Lo malo de escribir
como "free lance", sin editor, por pura afición, es que hay que
imponerse cierta gratuita disciplina y muchos días no apetece, no tienes el cuerpo para
jotas o simplemente estás cansado. Lo peor, muchísimo peor, es que suceda algo
que te meta en la rutina a la fuerza, sin querer. No es este, pese al prefacio, un
escrito rutinario, ni funcionarial -no me pagan ni a mes vencido- porque no soy
funcionario de nada ni nadie espera que escriba, tampoco yo mismo. Por eso no me compensa la excusa. Me lo piden
el cuerpo y las tripas, aunque llevo días demorándolo -se resiste el alma- como
si de esta forma se pudiera esconder el hecho que lo provoca.
Begoña, mi prima, la mayor de los Alonso Gómez, llevaba, llevabas unos cinco
años disimulando, por humildad familiar y generosidad personal. Desde tu
atalaya del metro sesenta de mujer bien hecha, cuestión de perspectiva, que la
altura no se rige por el sistema métrico decimal, optaste por la natural
discreción, -no sorprenderá a quienes te conocen-. La última vez que nos vimos, en la
comida de primos, no tuviste un momento visible de debilidad, aun sabiendo que casi habían sonado los tres timbrazos que preceden a la película, en tu
caso los que anunciaban que se apagarían las luces. Algunos ya teníamos noticia
de tu enfermedad, aunque no del estado avanzado y sin remedio. Ahora creo
entender las prisas de Fernando, uno de tus hermanos, factótum de la
reunión, junto a Rebeca, otra rama del árbol genealógico, por juntar a los herederos de los Gómez San José: una elegante
forma de despedirnos sin flores -perennes- de por medio.

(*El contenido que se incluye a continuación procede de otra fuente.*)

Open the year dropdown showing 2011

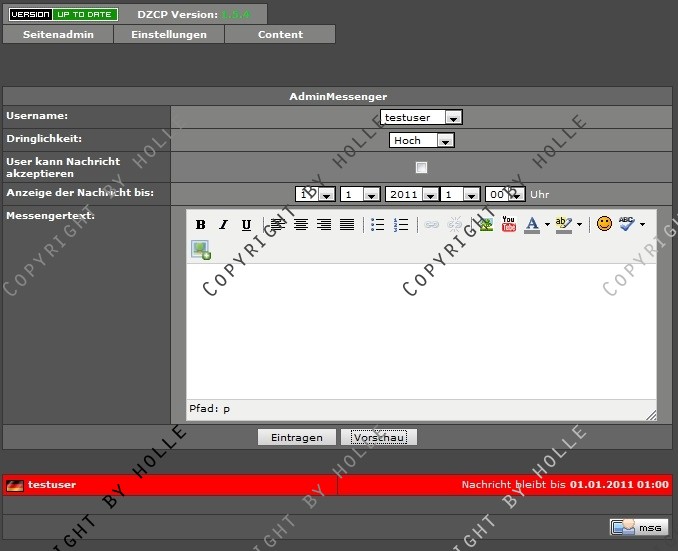(411, 194)
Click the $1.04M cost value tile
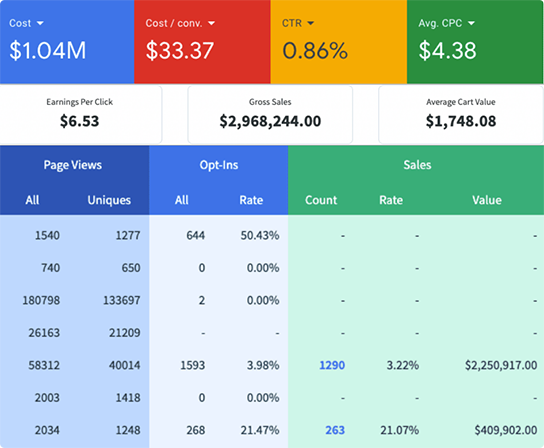This screenshot has width=544, height=448. [67, 42]
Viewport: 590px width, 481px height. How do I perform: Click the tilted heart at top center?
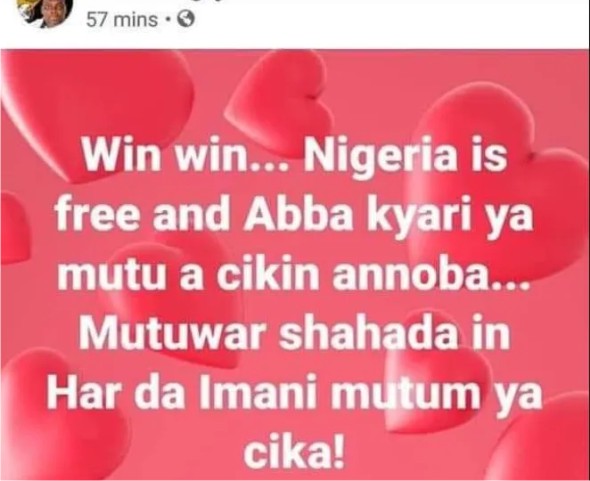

Suelo decir que las flores hay que regalarlas en vida, cuando el homenajeado
pueda disfrutarlas. Nuestra querida Begoña era, aquella tarde de agosto, muy
probablemente a sabiendas, la estrella de la reunión y así se mostró sin
demostrarlo: simpática, cariñosa y discreta. No dejo de envidiar a sus
hermanos, muy gitanos, como reconocían Alberto -el raro de los Alonso, como yo
de los González, que tenemos algo de Gómez, y aún más de San José
(retranca fina), los apellidos que nos unen- y Carlos por su forma de dar
ejemplo como familia contagiosa. Todos los consortes, a medida que firmaban
contratos matrimoniales, y descendientes se fueron sumando al
irreprochable estilo "marca de la casa", que es mucha marca sin
copyright, ni falta que les hace. Una familia, la suya, con clase -ni mucha ni
poca, la clase es clase, un todo sin cuantificadores-: no la que ostenta marcas y
estereotipos con logo pijo en la camisa, el que falsamente iguala a los
distintos-. Solo -¿solo?- son unos tíos y tías de una pieza: currantes,
amables, bien educados, formados (no ahormados), hijos de un pueblo de por ahí,
perdido en los Torozos, aunque tenga catedral -de facto- mozárabe. Qué jodíos. Y
sin daros un pijo de importancia.
Ya sé, Begoña querida, que más lo sientes tú, o lo dejaste de
sentir. Todos nos vamos o acabamos por irnos. Pero unos pocos elegidos por Este
o por aquel, va con creencias, seguís aquí. Y los de aún por acá lo seguimos
sintiendo en el alma, las tripas, el estómago. Menudos hermanos, madre, padre y
descendientes tienes, hija -pucelanos somos-. Volverás loco a Caronte, yendo y viniendo de margen a margen del río. Estás en ambas.